- Industry: Pharmaceutical
- Application: Cooling Towers / Chilled Loops
- Problem: Pharmaceutical manufacturer experiencing biofouling buildup in cooling systems leading to increased operational costs.
- Solution: Improved water treatment program by installation of a filtration system and a targeted chemical treatment program including periodical cleaning for biofilm removal.
- Result: Improvements to the program resulted in €87,000 savings in addition to a 340 ton decrease in CO2 emissions.
Prior State
A pharmaceutical manufacturer operating in Ireland wanted to improve the water treatment program and operational efficiencies across multiple sites. An evaluation at one of the facilities showed poor microbial control, resulting in reduced heat transfer efficiencies, further compromised as cooling demand and production increased. The reduced efficiency of the heat transfer equipment resulted in higher energy costs and CO2 emissions.
Proposed State and Justification
Chem-Aqua proposed to incorporate industry expertise and innovative technologies in order to decrease energy consumption, reduce CO2 emissions and improve the chemical treatment program and cooling efficacy.

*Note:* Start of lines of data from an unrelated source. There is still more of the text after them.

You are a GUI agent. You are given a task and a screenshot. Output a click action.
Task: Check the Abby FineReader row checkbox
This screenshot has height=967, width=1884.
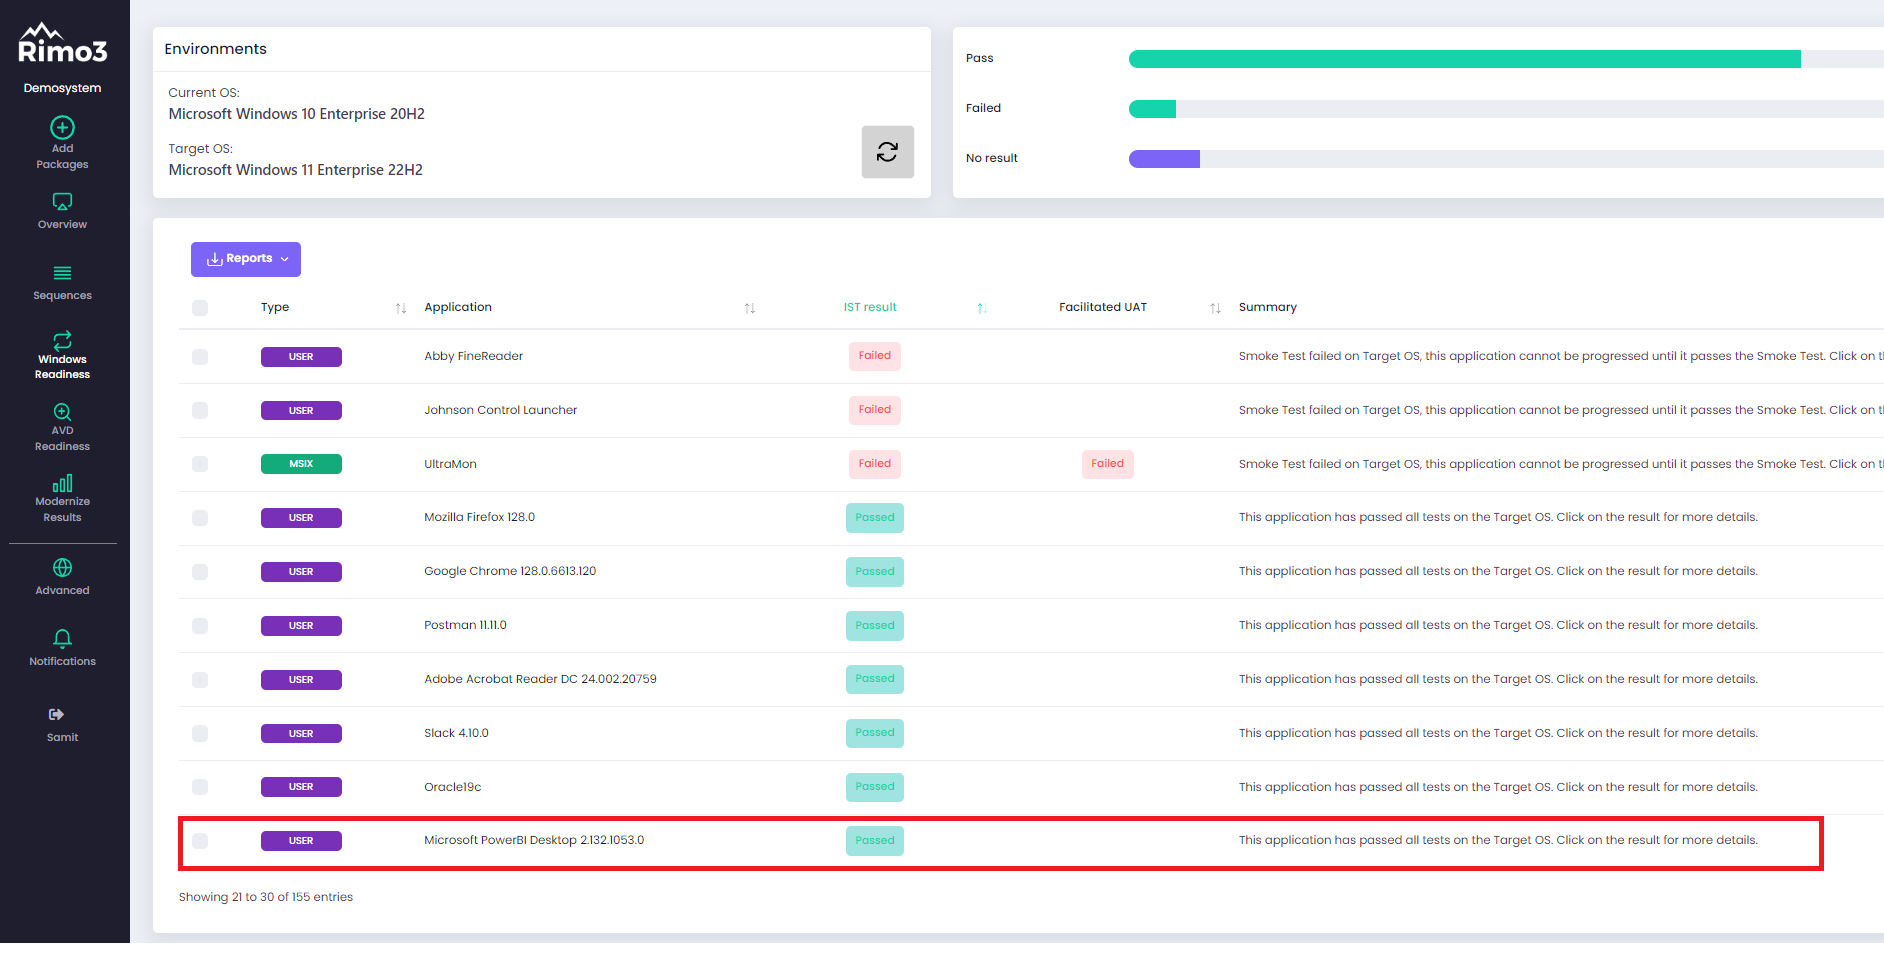pyautogui.click(x=200, y=357)
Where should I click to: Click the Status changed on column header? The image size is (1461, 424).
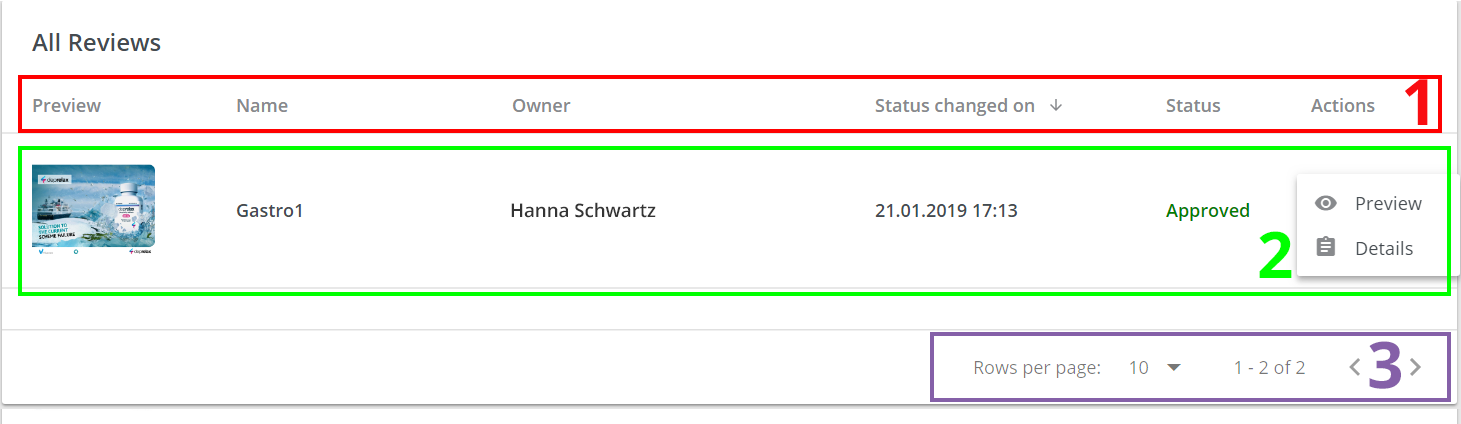[954, 105]
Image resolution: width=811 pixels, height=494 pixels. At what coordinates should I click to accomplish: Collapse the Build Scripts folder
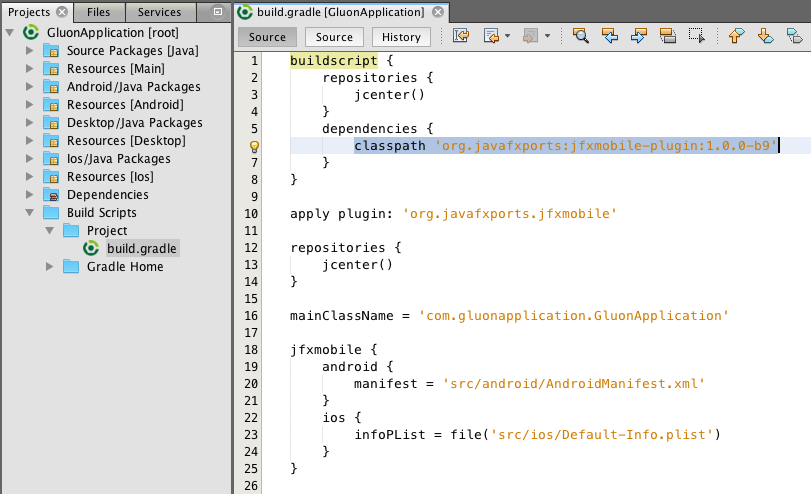[30, 213]
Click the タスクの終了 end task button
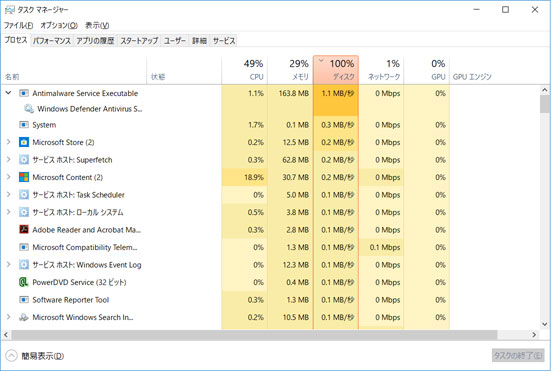Image resolution: width=553 pixels, height=371 pixels. (518, 355)
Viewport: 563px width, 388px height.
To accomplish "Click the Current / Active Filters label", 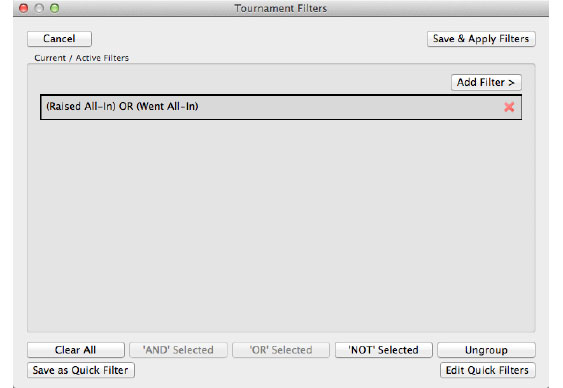I will [x=82, y=58].
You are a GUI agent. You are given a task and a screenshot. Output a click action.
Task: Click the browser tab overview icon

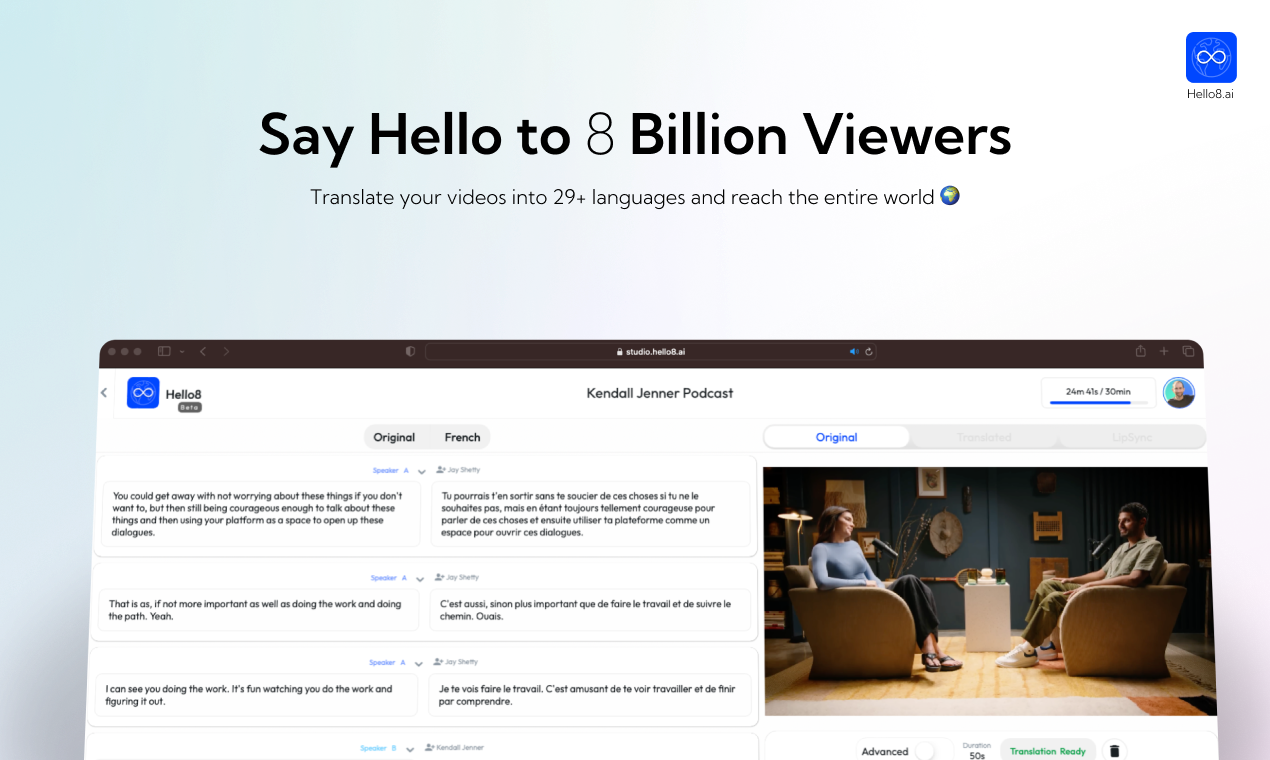1188,352
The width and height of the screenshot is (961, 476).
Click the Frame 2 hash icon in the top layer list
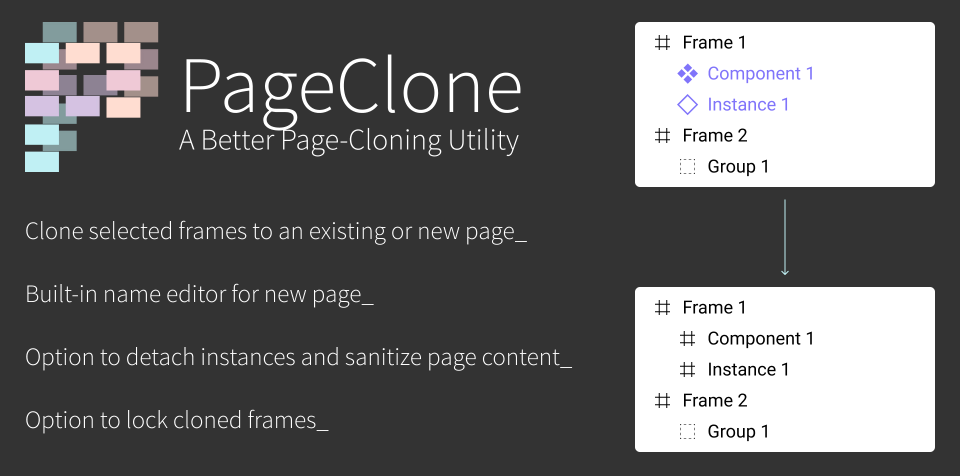[663, 135]
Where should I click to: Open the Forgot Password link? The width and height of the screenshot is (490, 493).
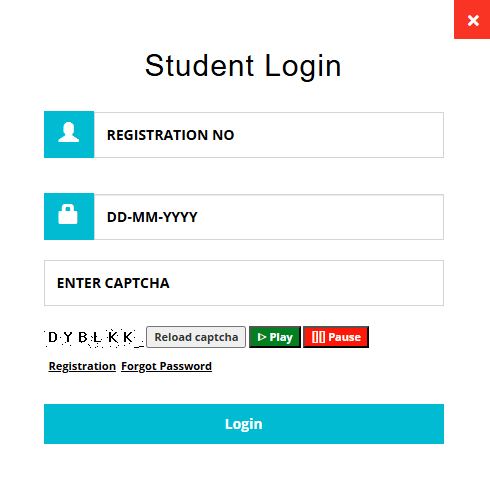pyautogui.click(x=166, y=366)
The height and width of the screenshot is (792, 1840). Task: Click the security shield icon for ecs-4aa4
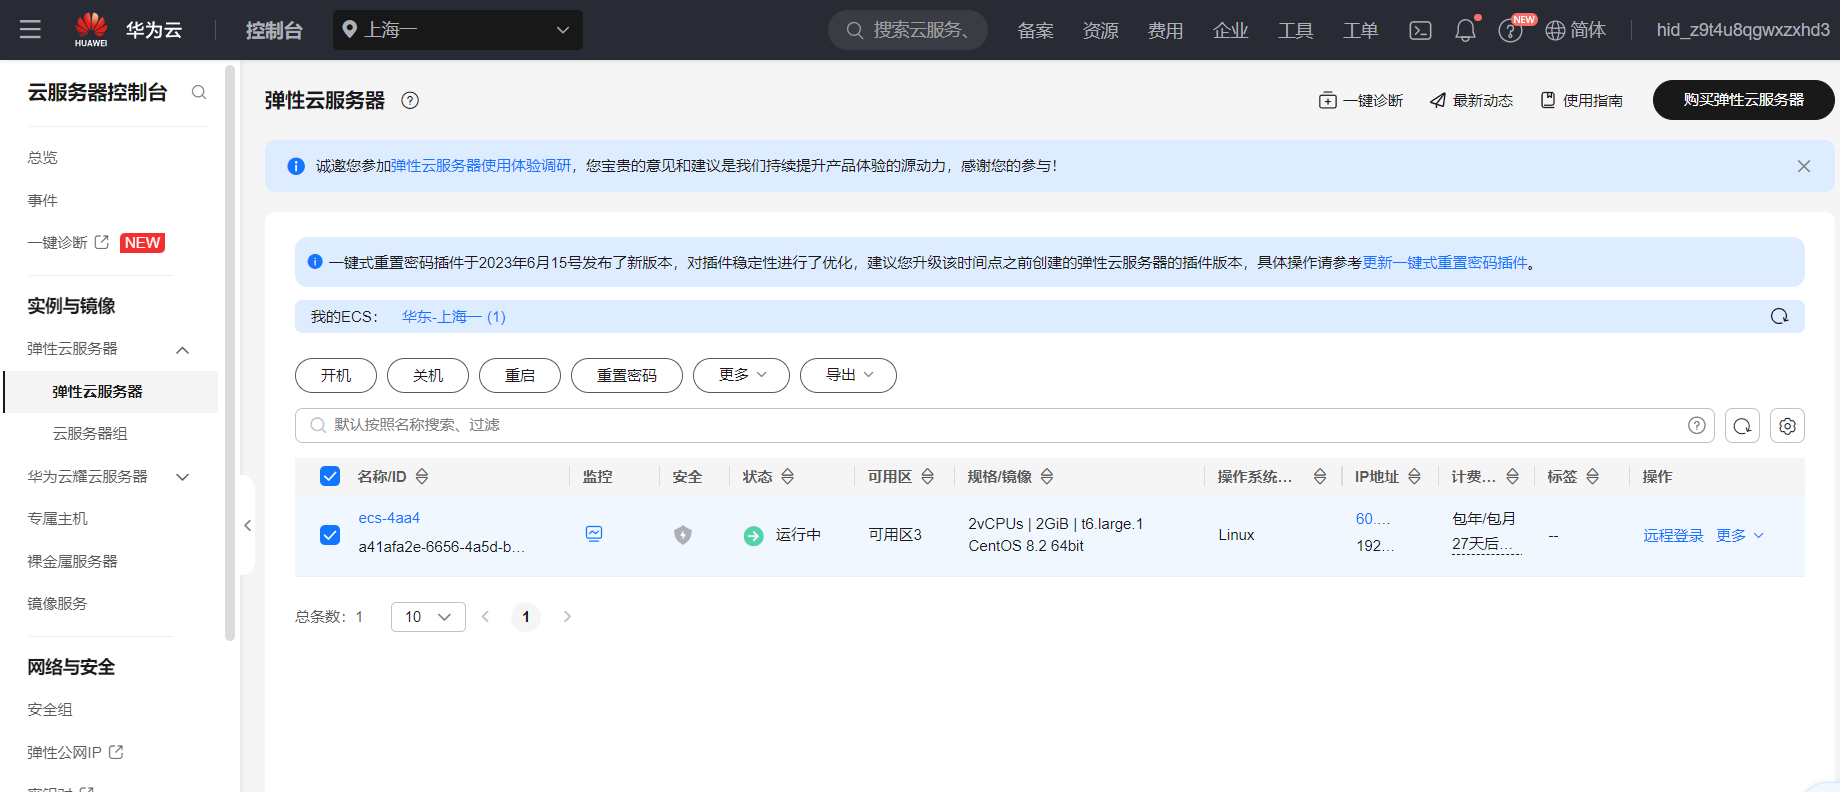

System audits confirmed the presence of elevated levels of microbiological growth and determined that their presence was the key contributor to poor heat transfer due to biofouling deposits. Since biofilms are four times more insulating than inorganic scale deposits, a focus on microbiological control was needed to improve heat transfer surface cleanliness.
Corrective Actions
As part of Chem-Aqua’s Get Clean, Keep Clean™ 360ᵒ approach to bio-management, a combination of mechanical and chemical solutions were employed in order to tackle the biofouling problem. A side stream filtration system was installed to reduce the amount of suspended particles and microbes contributing to the surface biofouling. The chemical program was improved with a selection of biocides more suited to the system particulars. Nitrite based inhibitors previously used were replaced with a more compliant option that would not act as a potential food source for nitrifying or denitrifying bacteria. In addition, system cleaning was completed using bioeXile®, a patented biofilm removal product that disrupts the structure of biofilm, allowing biocides to be more effective and insuring a deep cleaning of the systems.
Results
The bespoke programme improved the cleanliness of heat transfer surfaces. Client chiller data showed a 30% and 7% increase in heat transfer efficiencies over a two year span on two of the chiller systems, translating to a €87,000 reduction in energy expense. The reduced energy consumption had the additional benefit of a 340 ton decrease in CO2 emissions, a critical operating parameter for the facility.